__Your objective__. What you return must be the lines of the data that hold the word "Task".

__Supplied material__.
*-*-*

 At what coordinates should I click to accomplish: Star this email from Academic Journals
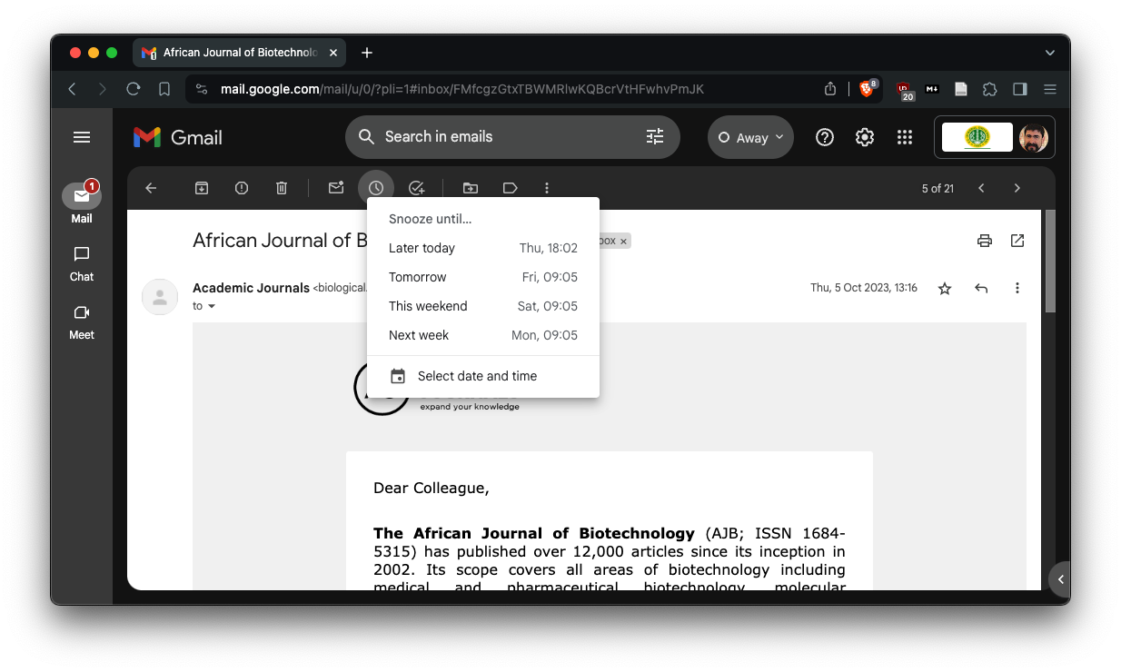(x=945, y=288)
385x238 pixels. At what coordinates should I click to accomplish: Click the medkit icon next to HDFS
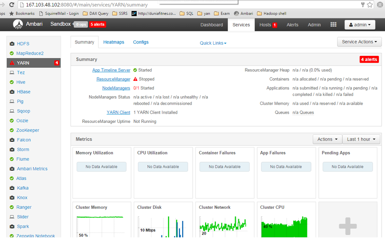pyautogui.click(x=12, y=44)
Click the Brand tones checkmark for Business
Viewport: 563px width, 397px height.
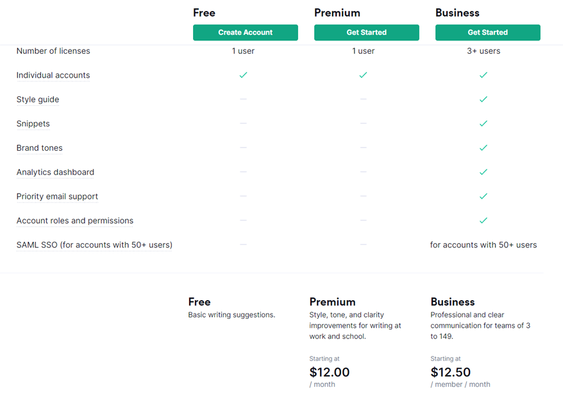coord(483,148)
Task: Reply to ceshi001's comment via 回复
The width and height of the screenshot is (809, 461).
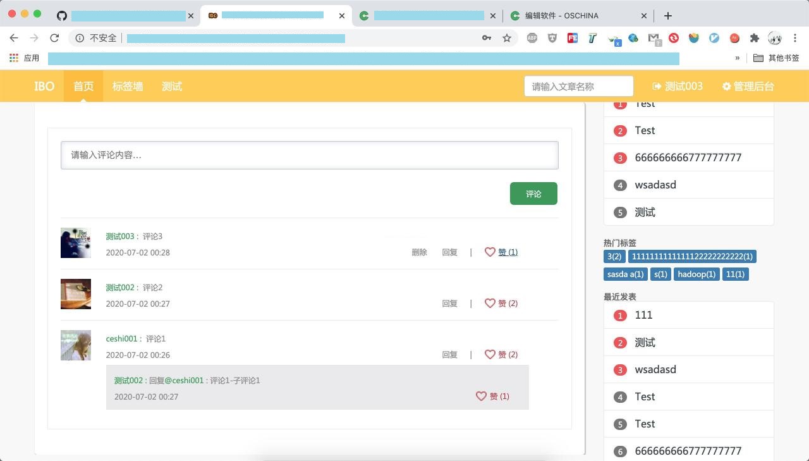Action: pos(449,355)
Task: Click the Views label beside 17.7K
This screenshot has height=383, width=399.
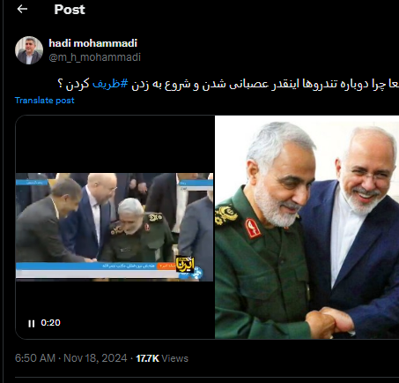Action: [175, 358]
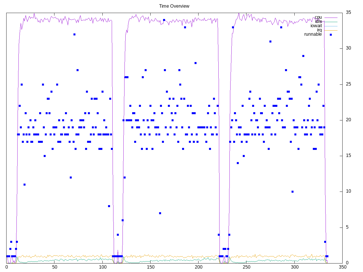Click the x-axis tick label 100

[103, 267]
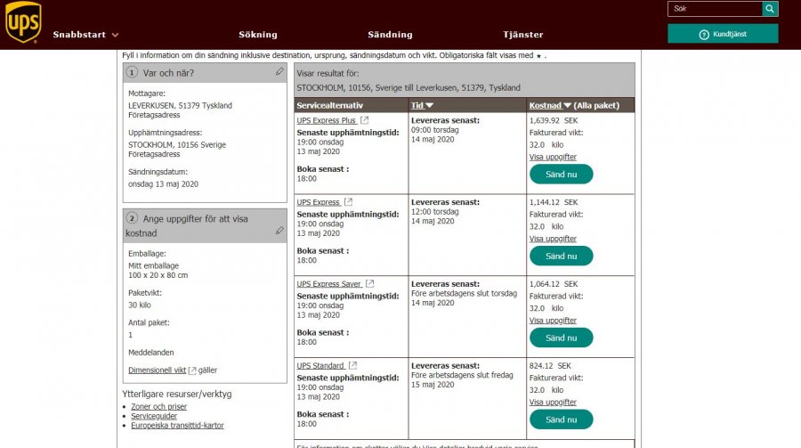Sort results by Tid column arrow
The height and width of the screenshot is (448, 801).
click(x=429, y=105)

*-*-*

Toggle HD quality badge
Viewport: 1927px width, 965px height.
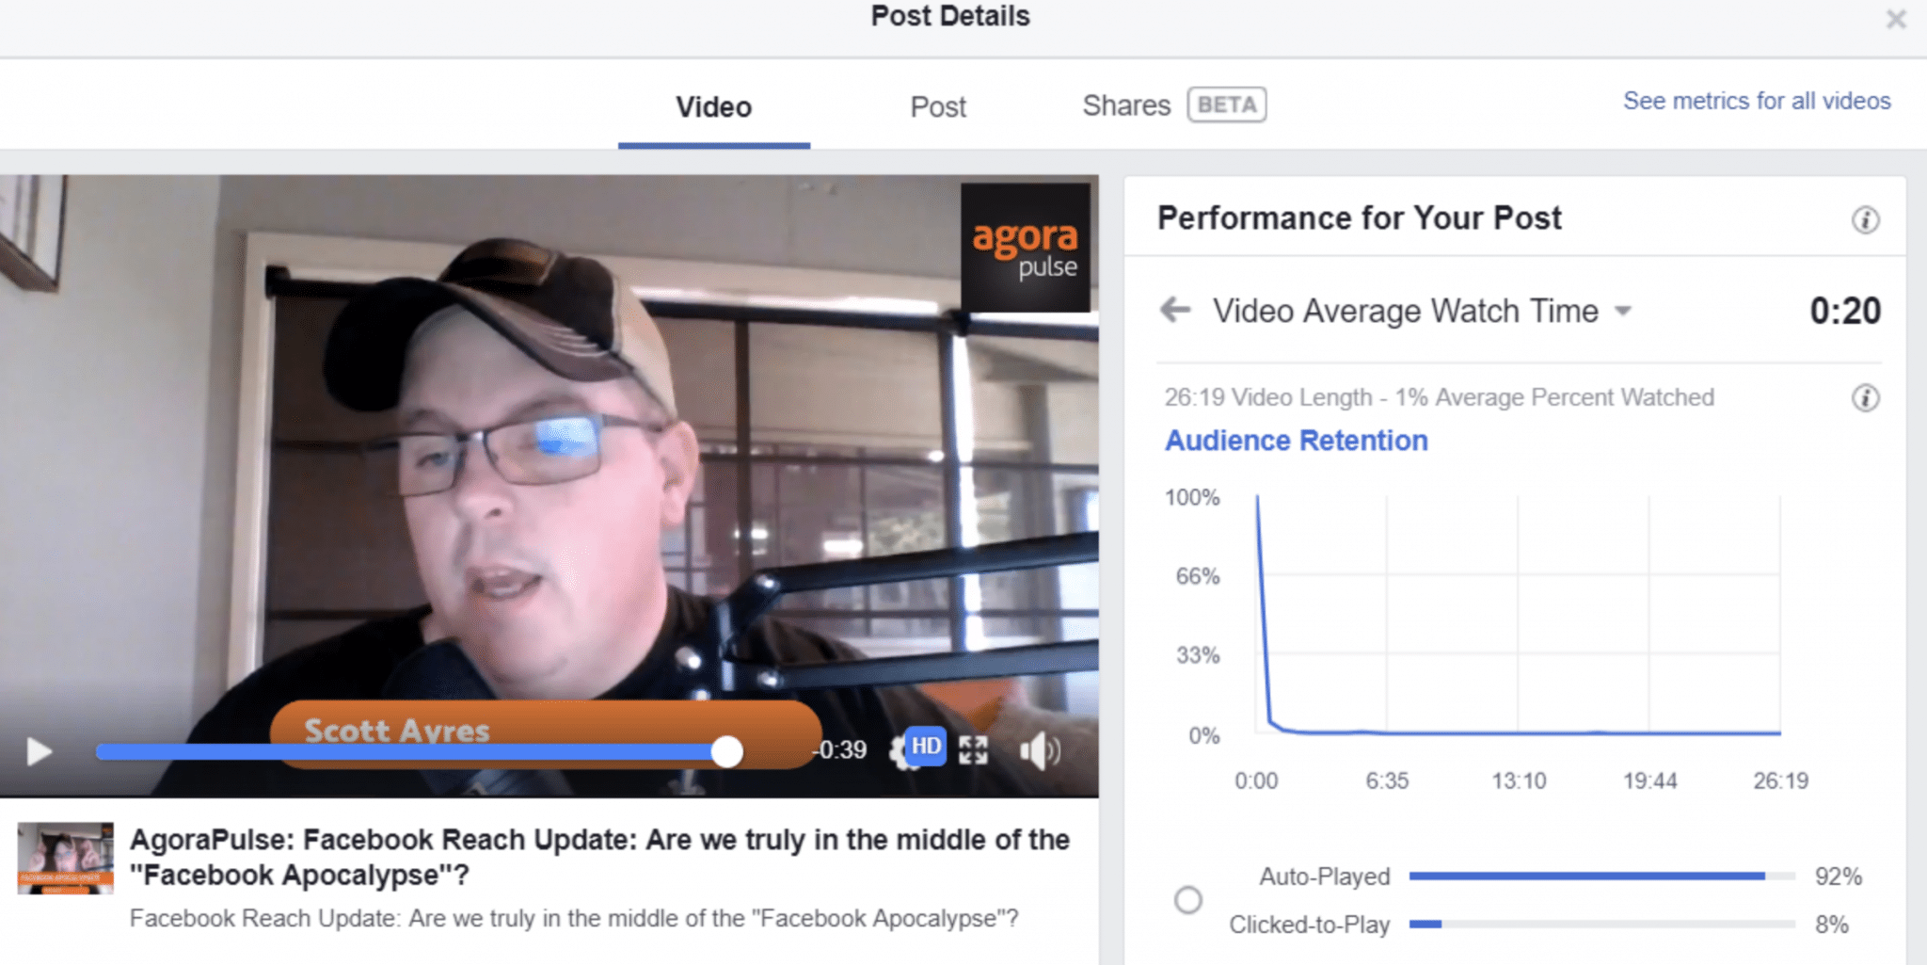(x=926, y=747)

*-*-*

__Response box__.
Task: Reply to ceshi001's comment via 回复
Task: Click the Views label beside 17.7K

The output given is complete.